▶ [WHAT IS EXPECTED]: Pull out every row below and reproduce each line verbatim.

▶ [RECORD SET]:
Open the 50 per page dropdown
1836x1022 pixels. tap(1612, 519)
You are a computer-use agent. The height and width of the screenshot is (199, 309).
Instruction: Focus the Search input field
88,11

▶ [RESULT BELOW]:
Open the 50 per page dropdown
1836x1022 pixels. tap(1612, 519)
You are a computer-use agent. The height and width of the screenshot is (199, 309).
Instruction: Focus the Search input field
88,11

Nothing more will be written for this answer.